KUALA LUMPUR (April 17): Malaysia’s trade policy adjustments and refinements are expected to result in a higher engagement with Chinese companies, particularly after the recent renegotiation on the East Coast Rail Link (ECRL) project.
Deputy International Trade and Industry Minister Dr Ong Kian Ming said the latest development on the ECRL would have cleared uncertainties among investors and Chinese companies over the country’s trade policies.
“(Prior to this), these companies might have some reservations about coming to Malaysia, but I believe there will be more Chinese companies engaging with Prime Minister Tun Dr Mahathir Mohamad following the recent renegotiation,” he told a press conference after a forum titled “PM Revisit China: Expectations and Opportunities” held yesterday.
The forum was held in conjunction with the upcoming China’s Belt and Road Initiative (BRI) forum in Beijing, scheduled to take place on April 25 and April 26, which would be attended by Dr Mahathir.
“(His attendance) will send a strong signal to other countries participating in the BRI project,” Ong said.
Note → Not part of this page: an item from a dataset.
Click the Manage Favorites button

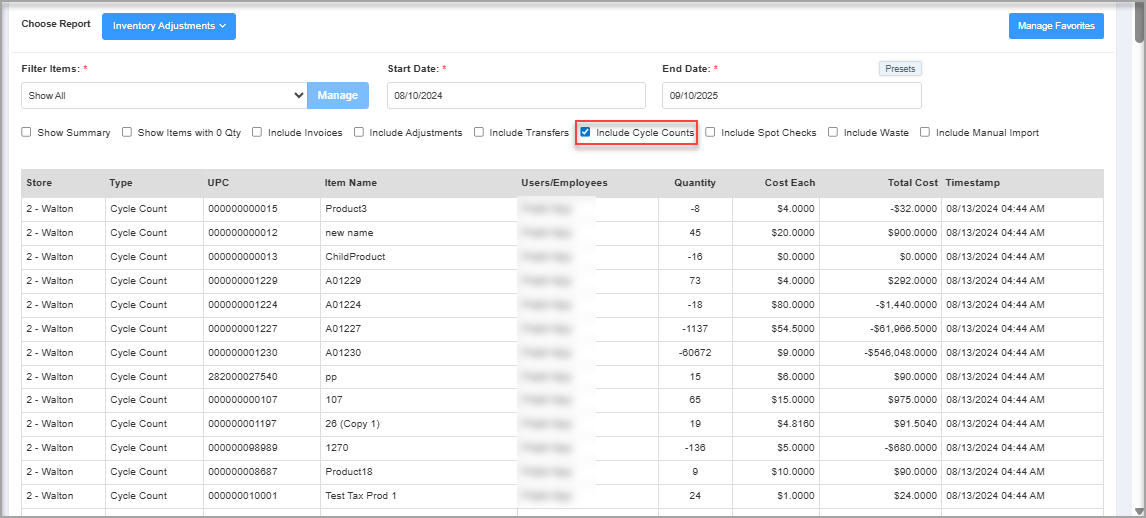pyautogui.click(x=1055, y=26)
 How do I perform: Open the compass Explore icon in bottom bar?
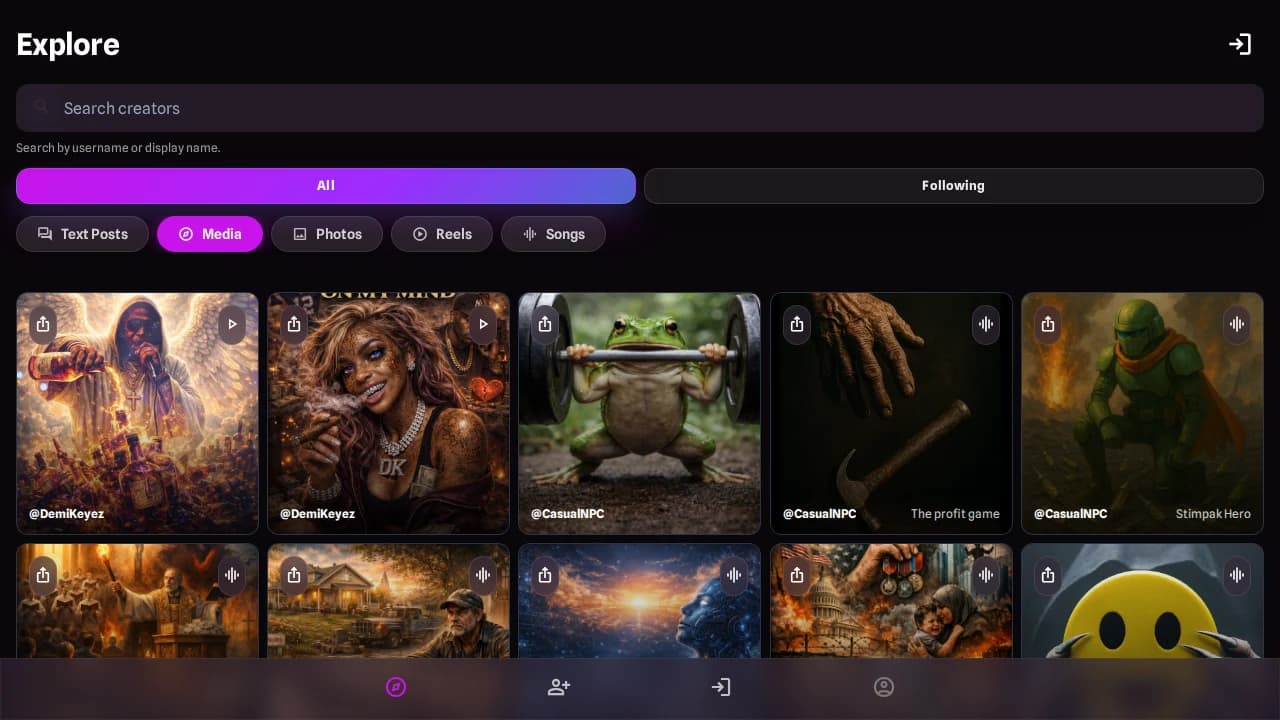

He said other Ministers, namely International Trade and Industry Minister Darrell Leiking, Transport Minister Anthony Loke Siew Fook and Energy, Science, Technology, Environment and Climate Change Minister Yeo Bee Yin, would also accompany the Prime Minister on the trip to China.
Meanwhile, one of the forum panellists, Dr Ngeow Chow Bing of the University of Malaya's Institute of China Studies, said Malaysia’s agreement to attend the BRI forum symbolised Malaysia's support for the initiative.
Dr Mahathir announced yesterday that China Communications Construction Co Ltd (CCCC) will refund RM1 billion of the RM3.1 billion advance payment under the original contract for Phase 2 of the ECRL project to the Malaysian Government within a month.
The refund follows the signing of a supplementary agreement between Malaysia Rail Link Sdn Bhd and CCCC on April 12, in which the 640-km project will proceed at a lower cost of RM44 billion compared with the original price tag of RM65.5 billion.
Ong said Malaysia should also explore the co-funding models for infrastructure project, and the re-negotiated joint venture model of ownership and operations between Malaysia and CCCC should also be an option for certain projects so that the Chinese contractor was not merely a turnkey contractor.
“Rather, the long-term financial sustainability of these projects should be part of the economic calculations,” he said.
Asked whether China would buy more palm oil from Malaysia post-ECRL renegotiation, he said the commodity, as well as agriculture as a whole, was an important part of bilateral activities for the country and the Ministry hoped to see continued support for Malaysia’s palm oil products.
“But I don’t know if there is a specific target in terms of palm oil exports to China,” he said, adding that he believed the matter would be discussed with China during the upcoming bilateral meeting.
He, however, was unaware if there would be any deal to be signed on palm oil.